A former Pennsylvania advisor has been sentenced to five years in jail and will pay $7.5 million in restitution and a $250,000 fine for his part in an investment fraud scheme, a U.S. Attorney’s Office statement said.

Beginning in 2012 and through 2015, Lee Weiss convinced his clients to invest some $40 million in a now-defunct Florida tobacco company and a series of private securities offerings, according to prosecutors and court documents.

While Weiss said the money would be used for investment purposes, he instead used some of it to fund a lavish lifestyle, including car payments and country club fees.
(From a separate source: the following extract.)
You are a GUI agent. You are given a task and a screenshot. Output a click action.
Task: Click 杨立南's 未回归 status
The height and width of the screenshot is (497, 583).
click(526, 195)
And he continued to charge them management fees, despite the funds being misappropriated, prosecutors said.

The sentencing capped the criminal case brought against Weiss, who had been the principal of Family Endowment Partners, LP, a registered investment advisor in West Chester, Pa., until it was shuttered by the Securities and Exchange Commission in November 2015.
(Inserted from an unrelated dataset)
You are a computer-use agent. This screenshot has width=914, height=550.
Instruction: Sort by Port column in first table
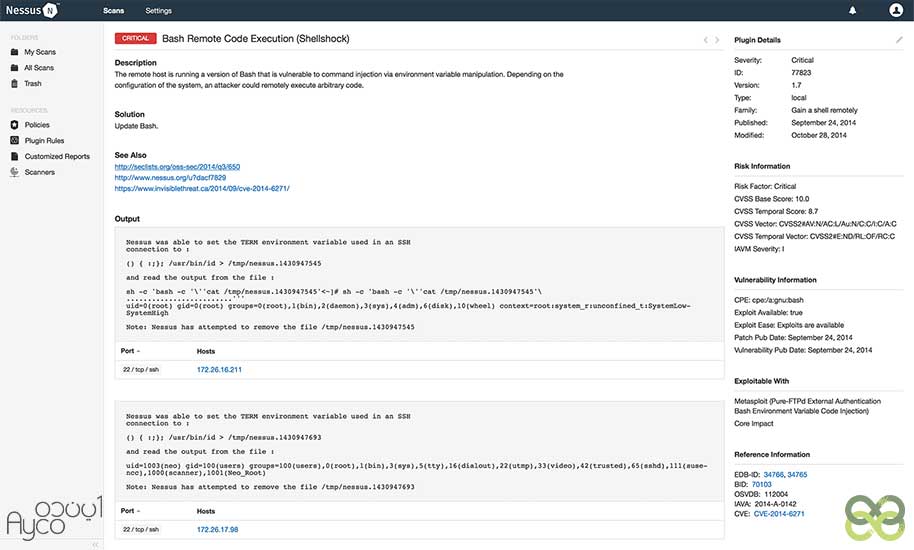tap(131, 351)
Earlier that year, in April 2015, a successful lawsuit against Weiss and his firm resulted in a $48.5 million award to two of his former clients, whom he had convinced to invest $750,000 in the fraud scheme in 2012, court documents said.

In 2016, Weiss was barred from the industry and ordered to pay a $1 million civil penalty and disgorge another $8.4 million in a settlement of separate SEC charges.